Тромб прыгнул в образовавшуюся щель, в воздухе сбрасывая с плеча винтовку, перекатился по пыльному полу под прикрытие ближайшей колонны. Взрыв едва не разорвал барабанные перепонки. Воздушная волна подтолкнула к спасительной тени.
Инстинкт самосохранения – великая сила. Первое правило выживания: меньше думай – больше двигайся. Изнурительные тренировки забили бойцовские навыки на уровень рефлексов. Без них он давно был бы мертв. Снайпер, ожидая его появления, моргнул в самый ответственный момент, потому-то и не заметил, когда из охотника превратился в добычу.
Перекрестье прицела вспыхнуло алым, фиксируя захваченную цель. Тромб облегченно вздохнул.
– Имя: Деклох. Статус: мужчина-солдат, бот, – проскрипел информатор.
Деклох повернул голову. В оптическом прицеле показались маленькие бегающие глазки, исполненные животного ужаса. Хлопок выстрела, и крысоед мертв.
– Вы убили Деклоха. Статус: мужчина-солдат, бот.
Что дальше? Лифт, лестница, нулевой уровень, реактор.
Оставаться на месте нельзя, иначе сам окажешься на месте Деклоха. В наушнике зашуршало.
– До цели триста метров. Противник себя не обнаруживает.
– Ждите! Я на подходе.
Он мчался вперед, избегая открытых мест, пока не уперся в лестницу, заваленную всевозможным хламом. «Откуда на боевой станции детские игрушки, древние швейные машины? – удивился боец, перепрыгивая очередное препятствие. – И откуда я знаю, что это именно швейные машины?» Что-то неправильное было в сегодняшнем задании, что-то неестественное, противоречащее здравому смыслу. Вот только что? Нет, думать нельзя – только действовать! Последний пролет. Неожиданно дорогу перегородил нелепый плюшевый медведь. Гигантский зверь ярко-красного цвета с нелепым шелковым бантом на шее и большими картонными глазами, пришитыми толстыми нитками.
Какой идиот притащил сюда это чучело? Вспомнились слова инструктора Шейна: «Действуй, бот, или умри! Оставь раздумья человеку!»
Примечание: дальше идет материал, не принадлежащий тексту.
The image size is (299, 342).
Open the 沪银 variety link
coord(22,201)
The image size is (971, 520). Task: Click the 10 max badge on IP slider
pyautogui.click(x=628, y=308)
У старого вояки никогда не было конкретного ответа на вопрос: кто такой человек? В лучшем случае он ограничивался расплывчатым и неопределенным: «Это тот, кто не подчиняется ничьим командам и в чьих действиях нет боевой логики».
– Они выше войны! – прошептал старик, когда Тромб в очередной раз вынудил его отвечать. – Говорят, они могут изменять свой внешний вид, свое лицо и даже… – Шейн на секунду замолчал и благоговейно зашептал: – Могут устанавливать правила игры!
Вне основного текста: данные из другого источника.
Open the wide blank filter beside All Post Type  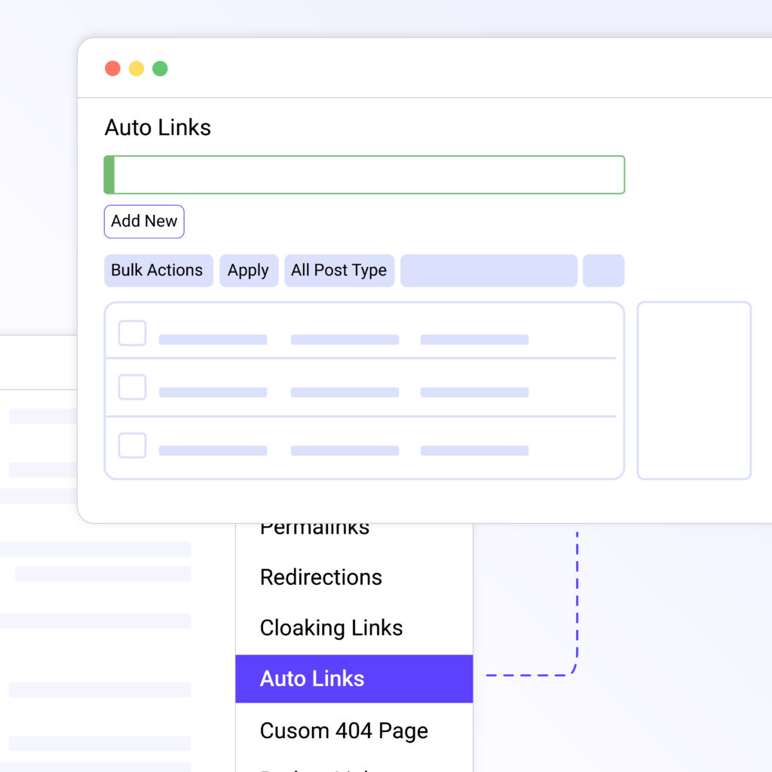click(x=489, y=271)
Тромб не верил слухам. Как же, мифические игроки, наделенные фантастическим могуществом! Может, они и вправду обладают невероятным запасом удачи; может, даже способны влиять на игру. Но менять ее правила? Нет!
– Действуй, бот, или умри! – прошептал боец, однако вопреки привычке не бросился вперед, а остался на месте.
В голове шумело, рождались странные мысли, высвечивая неизвестные образы. Если за спиной плюшевого «мишки» сидит снайпер, то пули не избежать. Подстрелят, едва он появится в освободившемся проходе.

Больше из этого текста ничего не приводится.